Templeton: It’s so hard. A big part of their job is continuing to see people’s humanity, and continuing to be vulnerable to all of the real human pain that’s unfolding in the place where they work. But they’ve just been doing that for so long now, and they feel like they haven’t had time to recover emotionally from the surge in the winter, and now it’s happening all over again, and they’re all pretty clear-eyed that we are not at the peak of this yet. One of the nurses I interviewed, Kristin, wrote she had come in and picked up an extra shift to help out her colleagues this week, and this was how she put what it feels like right now to be a nurse.
Roach: I think part of what’s really hard right now is that we’ve been doing this for a year and a half. And we’re tired, we’re just we’re really tired of continuing to go in and give the best care we can. We’re doing the stuff that nurses do, like hold people’s hands, and to do that in all my ICU gear, and to have limited family allowed, all of that. It just really, it takes an emotional toll on you. And I think what we’ve asked nurses to do during this time, it’s not fair. To care that much for that long under such duress has been really hard on us.
Miller: You ask the nurses you talk to about what’s keeping them going, what kinds of answers did you get?
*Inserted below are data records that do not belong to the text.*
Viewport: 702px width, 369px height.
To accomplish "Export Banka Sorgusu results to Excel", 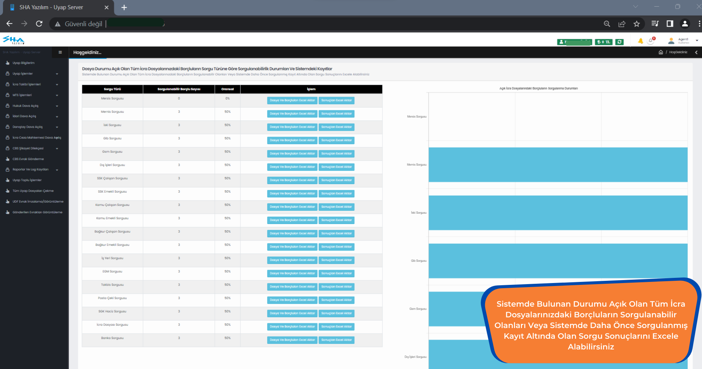I will (x=336, y=340).
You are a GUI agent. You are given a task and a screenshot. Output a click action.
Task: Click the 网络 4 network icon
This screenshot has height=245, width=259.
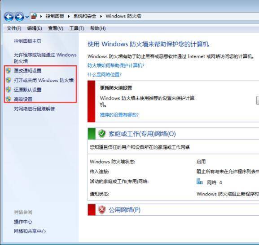pyautogui.click(x=200, y=181)
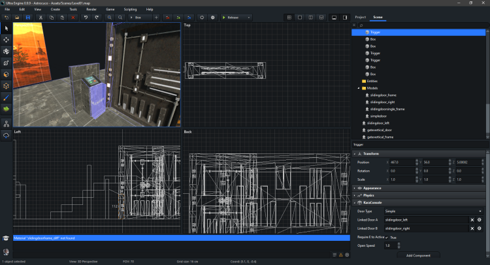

Templeton: They all said that camaraderie, and a sense that they are all in this together, and serving the public is what’s keeping them going. And they’re also proud of what they’re doing. They’re really humble people, but some of that pride in their role, and how they’re stepping up, really comes across and I want to let everyone hear how that nurse Kristen Roach R.N., B.S.N., answered this question, of what it is that keeps her going:
Roach: I think something that’s kept me going on some of the hardest days is that I think, five years, ten years down the road, I think I’ll be really proud of the nurse I was these couple of years. But I think that that could be extrapolated to a larger community five years down the road, maybe you could feel really good about wearing a mask, and you could know that you prevented the community spread, and you got vaccinated, and those are things that you can feel really good about. Because there’s not going to be a quick resolution to any of this. But I think we need to think about our future, our future selves, and how we would look back on this moment. And to feel like you did everything you could to limit the transmission of Delta, would be something that you could feel really proud of. I love being a nurse, I love being a nurse. But this has been really hard, and I’m really proud that I’ve continued to show up.”
Miller: Amelia, thanks for bringing these voices to us today. Thanks very much.
Templeton: You’re welcome, Dave, it was my honor.
Miller: That’s Amelia Templeton, OPB’s health reporter.